T.C.

UYUŞMAZLIK MAHKEMESİ

          HUKUK BÖLÜMÜ

          ESAS        NO : 2016/133

          KARAR    NO : 2016/176

          KARARA TR  : 14.03.2016

ÖZET: Karayolunda meydana gelen trafik kazasında sigortalı aracın uğradığı hasar bedelini ödeyen sigorta şirketinin, zararın davalı idarece giderilmesi istemiyle açtığı rücuen tazminat davasının, 2918 sayılı Yasanın 19.1.2011 tarihinde yürürlüğe giren 110. maddesi gözetildiğinde ADLİ YARGI YERİNDE çözümlenmesi gerektiği hk.

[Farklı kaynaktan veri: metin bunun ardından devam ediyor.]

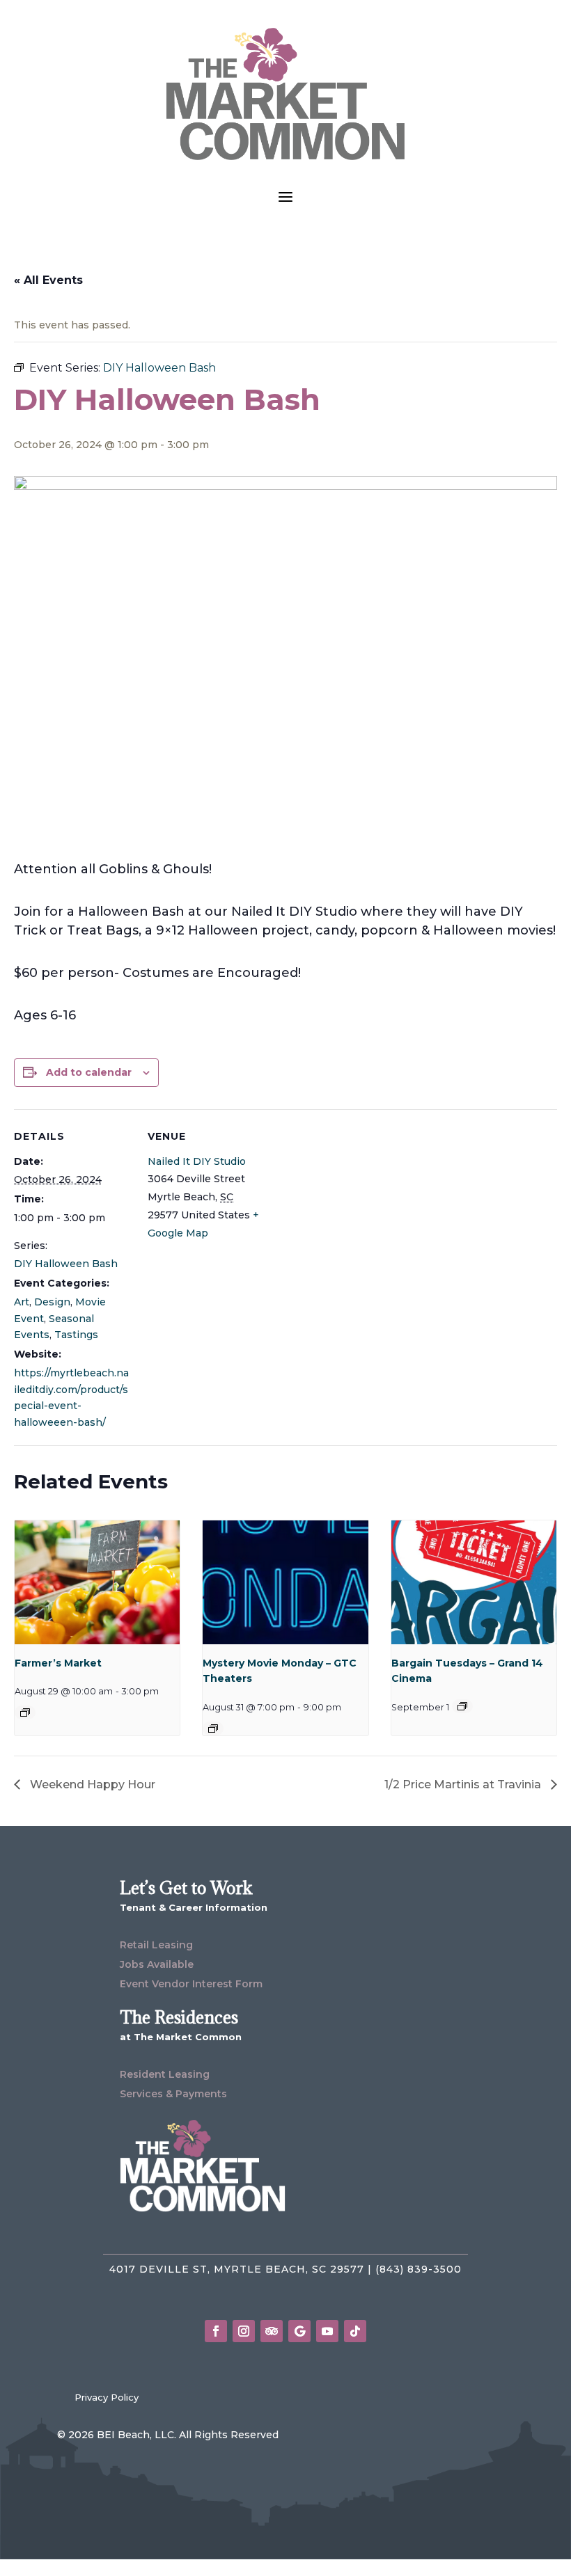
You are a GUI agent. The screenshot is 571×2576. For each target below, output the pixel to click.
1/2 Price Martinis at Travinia (464, 1784)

                                                          

 

 

 

 

 

 

K  A  R  A  R

 

Davacı            : Z. Sigorta A.Ş

Vekili               : Av. A.Ç.

Davalı              : İstanbul Beylikdüzü Belediye Başkanlığı

Vekili              : Av. İ.C.D.

                       

O L A Y            :  Davacı vekili dilekçesinde özetle; , davacı şirkete kasko poliçesi ile sigortalı 34 EJ 4727 plaka sayılı aracın 25/07/2012 tarihinde Yakuplu Mahallesi, Hürriyet Bulvarı Kaymakamlık istikametinden E-5 istikametine seyir halinde iken yol üzerindeki su akıntısı nedeniyle meydana geldiği ileri sürülen maddi hasarlı trafik kazası sonucu oluşan hasar bedeli 7.430,25 TL'nin dava tarihinden itibaren yürütülecek yasal faizi ile birlikte davalı idareden rücuen tahsili istemiyle idari yargı yerinde dava açmıştır.

İSTANBUL 9. İDARE MAHKEMESİ: 5.8.2014 gün ve E:2014/1464, K:2014/1353 sayı ile, tazminat davasına konu uyuşmazlığın 2918 Sayılı Kanun ile davalı idareye yüklenen görevlerin gereği gibi yerine getirilmediği iddiasından, başka bir ifadeyle, 2918 Sayılı Kanunun uygulanmasından kaynaklandığının görüldüğü, bu durumda, davalı idarenin gerekli tedbirleri almadığı iddiasından kaynaklanan uyuşmazlığın görüm ve çözümünün 2918 Sayılı Karayolları Trafik Kanununun 110. maddesi hükmü uyarınca adli yargının görev alanına girdiği sonucuna varıldığı gerekçesiyle, davanın 2577 sayılı İdari Yargılama Usulü Kanunu’nun 15/1-a maddesi hükmü uyarınca görev nedeniyle reddine karar vermiş, bu karara davalı idare vekilince itiraz edilmiştir.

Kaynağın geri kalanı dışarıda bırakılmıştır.